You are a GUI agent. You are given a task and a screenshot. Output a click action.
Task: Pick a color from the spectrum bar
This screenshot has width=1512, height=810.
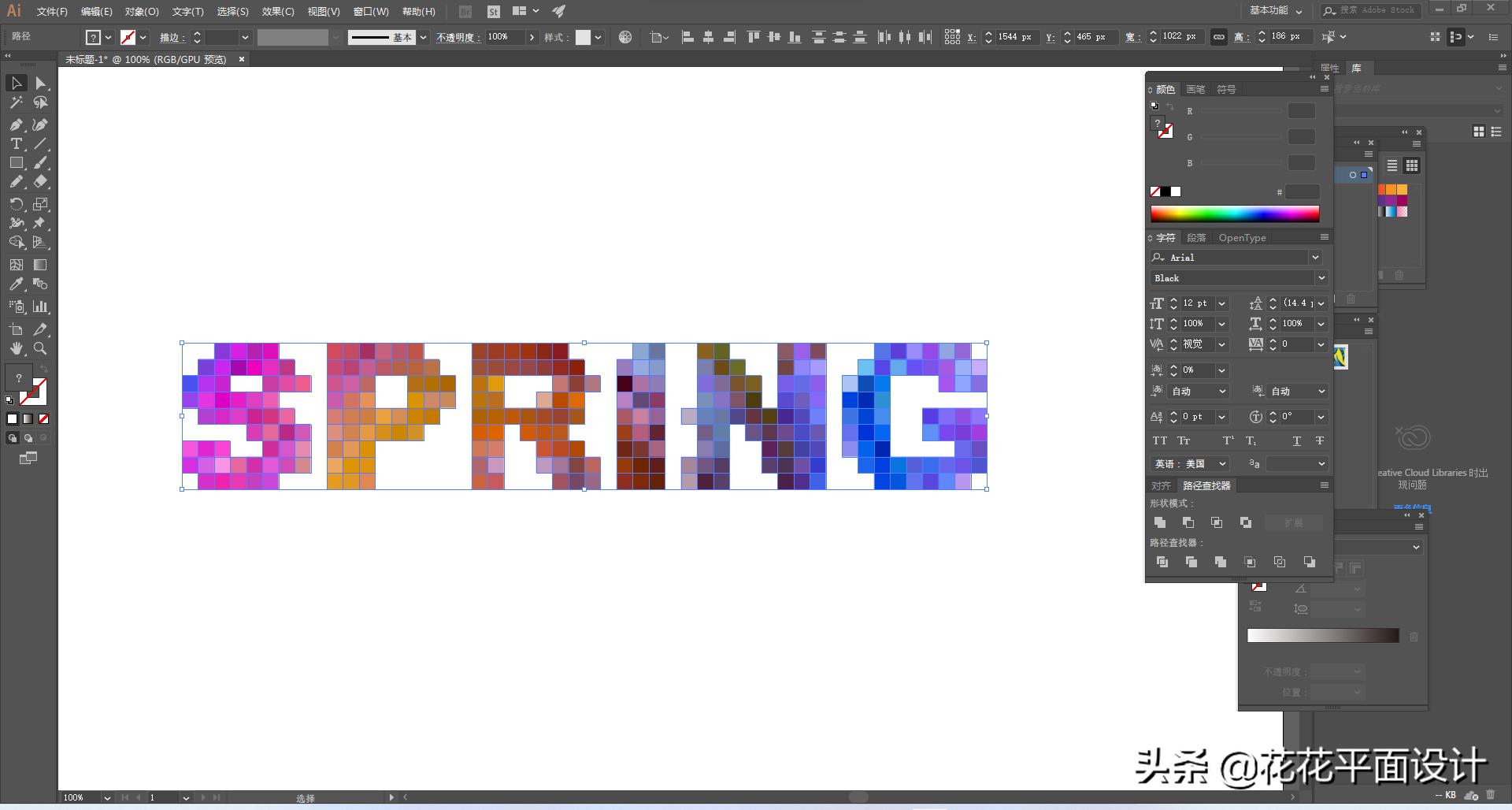coord(1234,214)

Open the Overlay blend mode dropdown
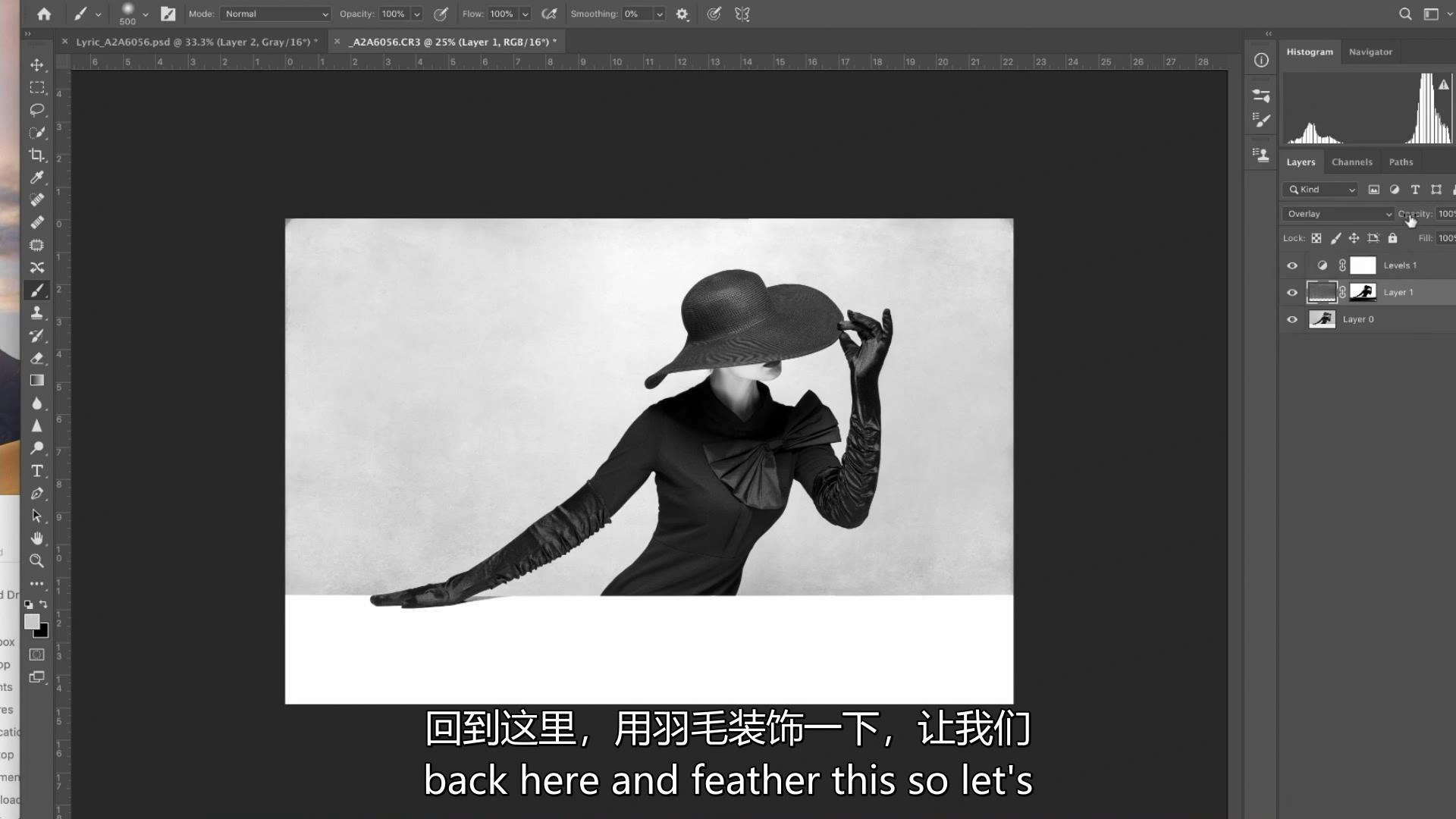pos(1338,214)
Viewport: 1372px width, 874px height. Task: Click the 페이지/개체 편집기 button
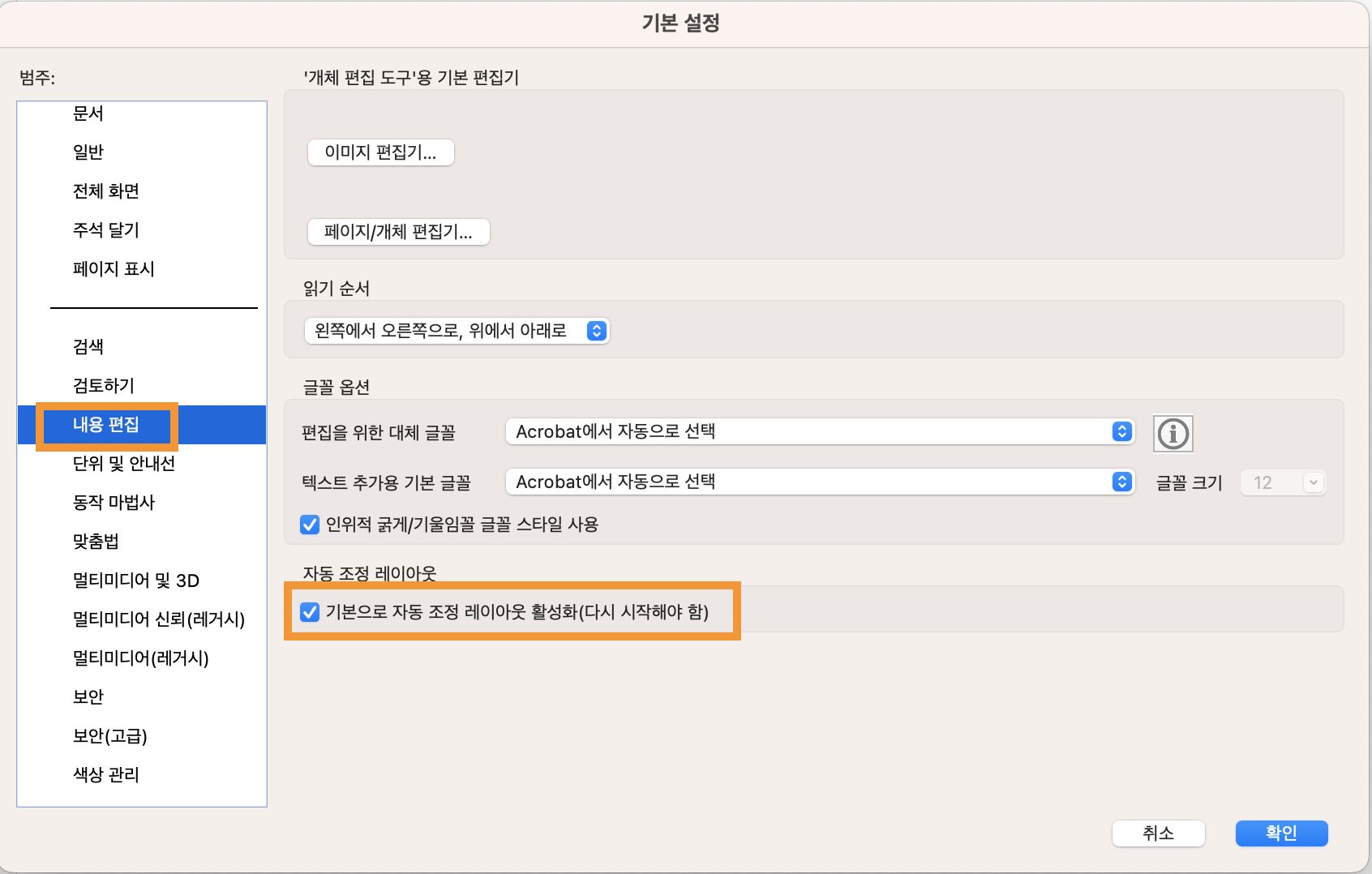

▶ **What is required**
Pictures are not part of the copy. Please reproduce the material word for word.

▶ **Written solution**
You are a GUI agent. You are given a task and a screenshot. Output a click action.
Task: Pick a color from the spectrum bar
This screenshot has width=1512, height=810.
coord(1234,214)

Open the Overlay blend mode dropdown
pos(1338,214)
Viewport: 1372px width, 874px height. Task: Click the 페이지/개체 편집기 button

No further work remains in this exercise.